Crossover Only Provider Authorization Information (Fee-for-Service Members Only)
"Crossover Only" providers, by definition, must meet two required conditions. The first condition is that they are enrolled in Medicare and they are not enrolled in Medi-Cal. The second condition is that they have provided a service to a dual-eligible member and are seeking approval for reimbursement of that service.
Dual-eligible members are those members who are eligible for coverage by both Medicare (either Medicare Part A, Part B or both) and Medi-Cal. Typically, claims for services rendered to dual-eligible members are first processed by Medicare and are then sent electronically to Medi-Cal Fee-for-Service (FFS). Medi-Cal’s FFS payment system then reimburses the applicable cost-sharing amount of the remaining claim amount.

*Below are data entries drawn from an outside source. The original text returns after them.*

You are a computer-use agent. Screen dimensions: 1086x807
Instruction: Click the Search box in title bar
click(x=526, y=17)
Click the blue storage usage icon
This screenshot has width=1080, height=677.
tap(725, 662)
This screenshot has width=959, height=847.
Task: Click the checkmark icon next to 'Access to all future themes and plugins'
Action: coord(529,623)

For Medi-Cal fee-for-service members (not enrolled in a managed care plan), physicians may request to receive reimbursement as a “Crossover Only” provider through the DHCS PAVE Provider Portal.
Please note that Medi-Cal managed care plans have their own processes for obtaining physician information for cost sharing payments. Providers servicing managed care plan members should NOT submit “Crossover Only” provider forms through the DHCS PAVE Provider Portal. Instead, contact the respective managed care plan for assistance with crossover only provider payments.